**WHAT YOU WILL DO**
Please copy the material below, from the line with "Image resolution: width=1024" through the end, swapping "selector" for "picker" and leaving everything else unchanged. Leave the pictures out.

**SUPPLIED DATA**
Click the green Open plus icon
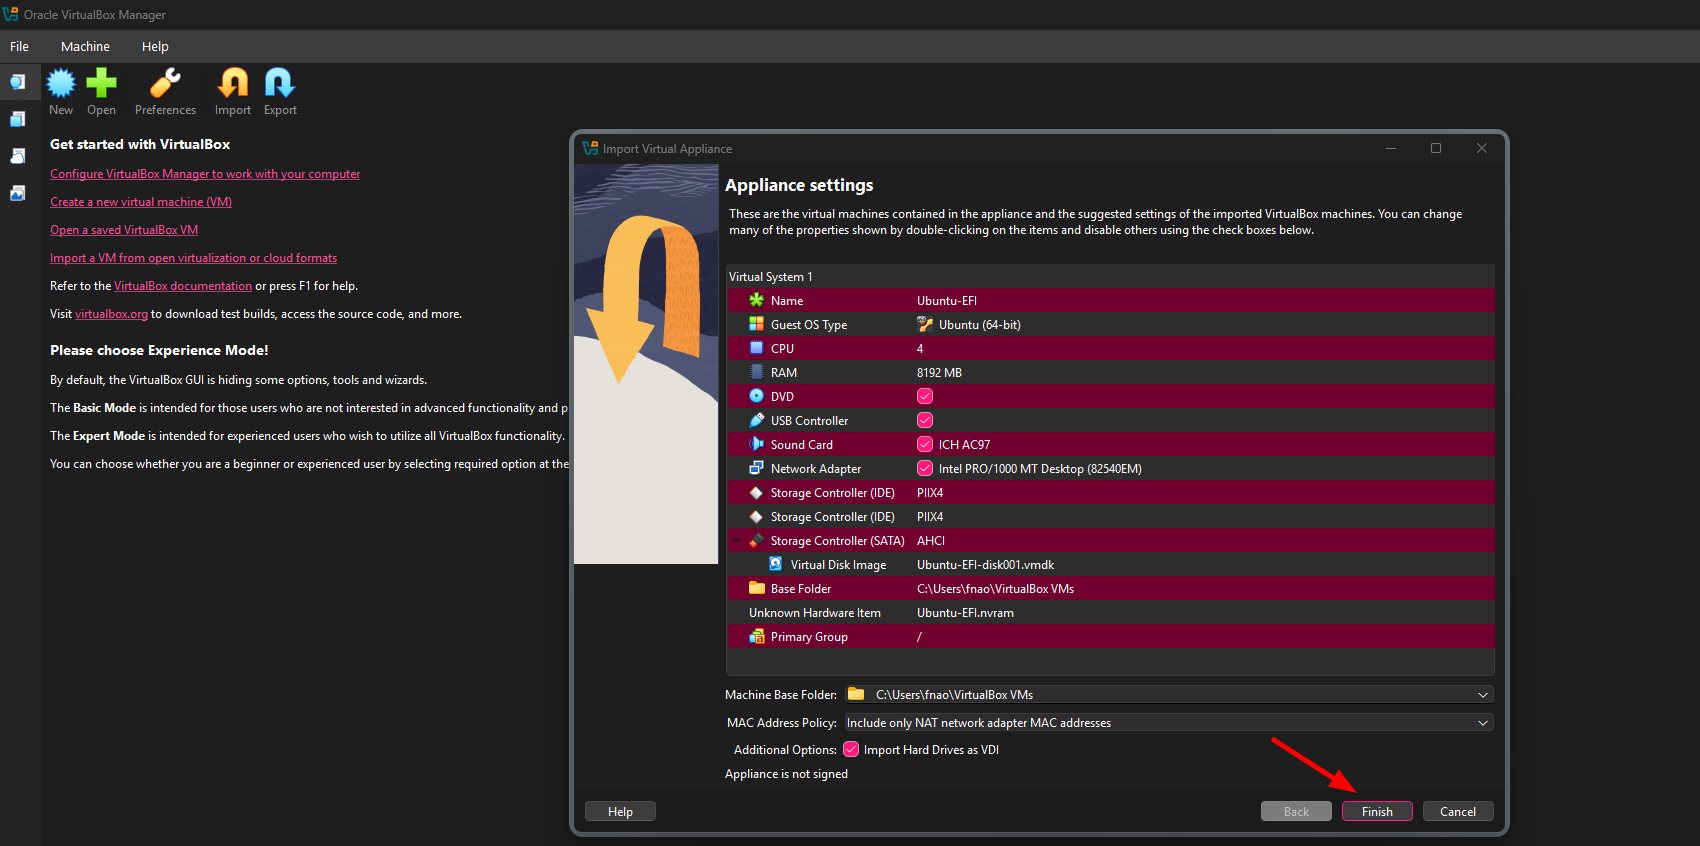click(101, 84)
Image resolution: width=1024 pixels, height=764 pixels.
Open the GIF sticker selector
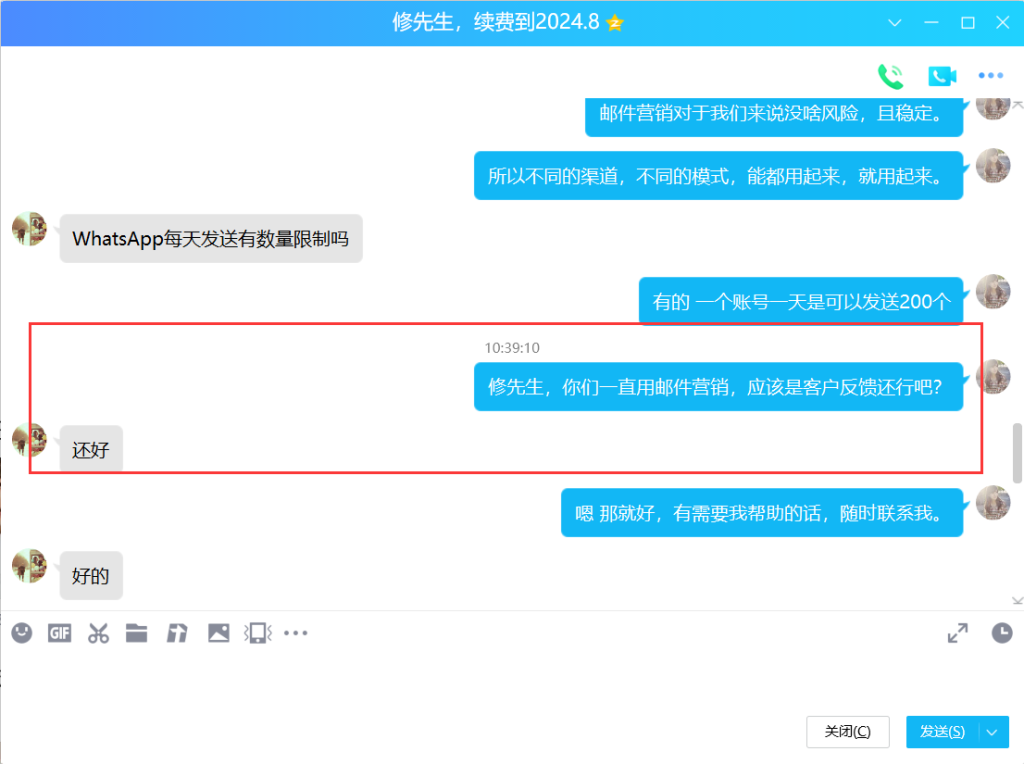tap(60, 632)
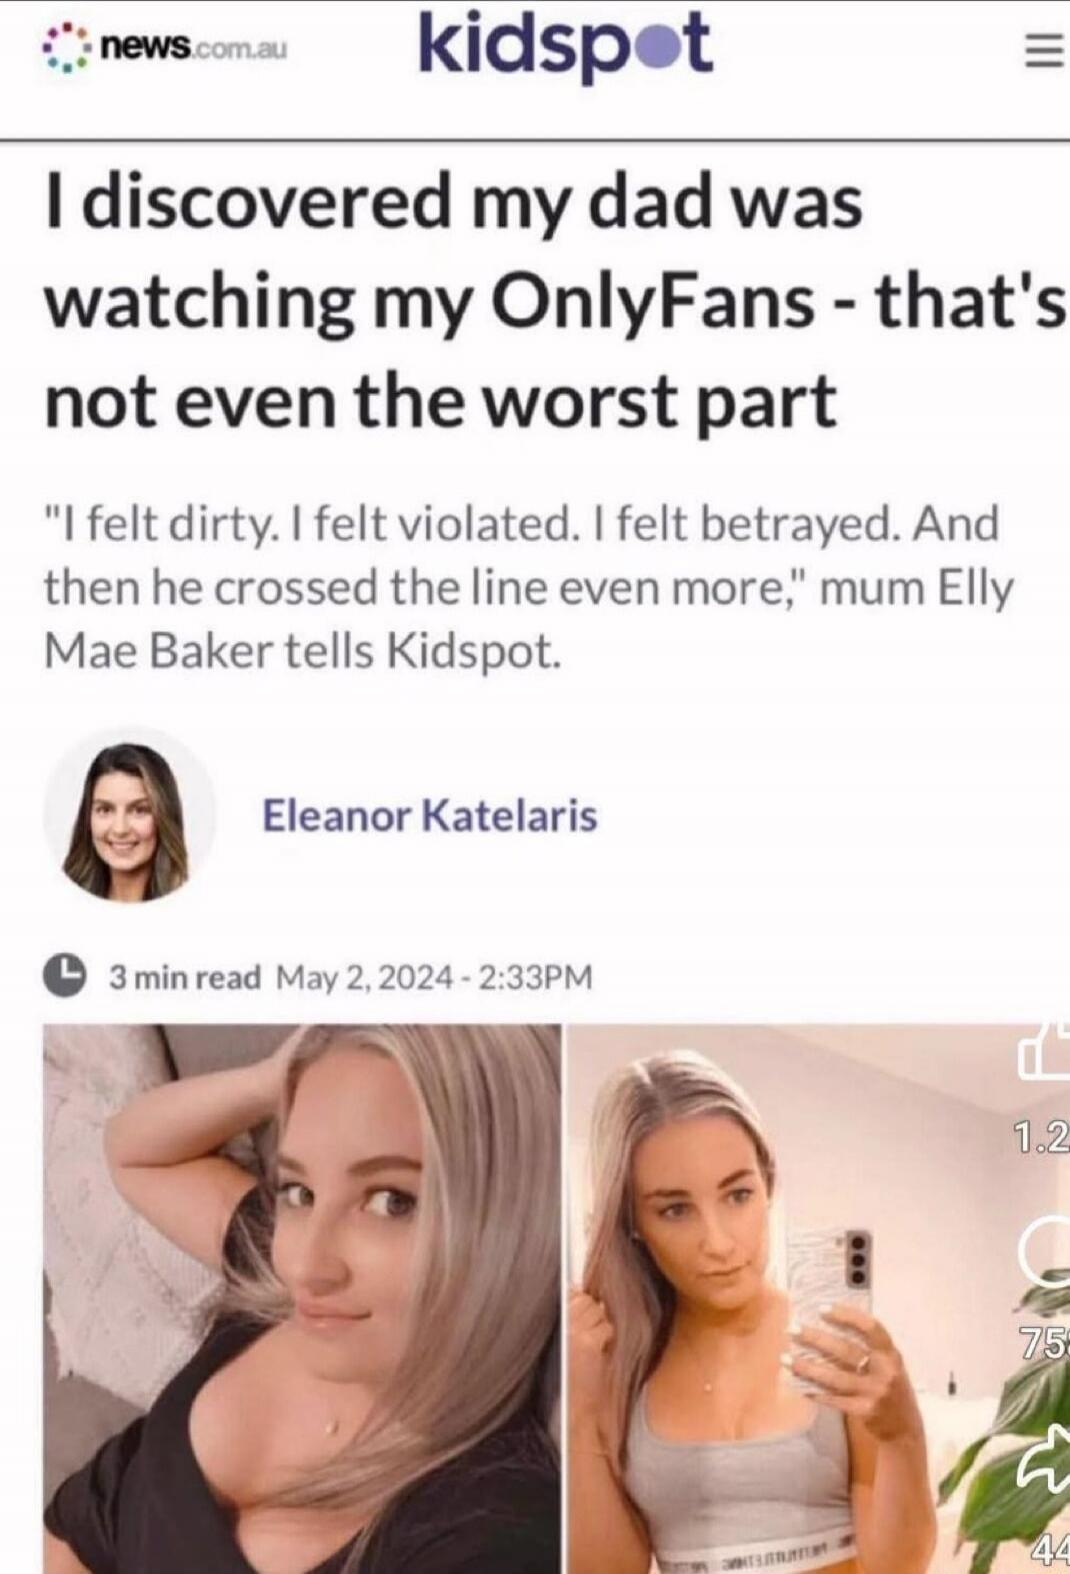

**SOLUTION FOR THIS EXERCISE**
Image resolution: width=1024 pixels, height=764 pixels.
Open the GIF sticker picker
tap(60, 632)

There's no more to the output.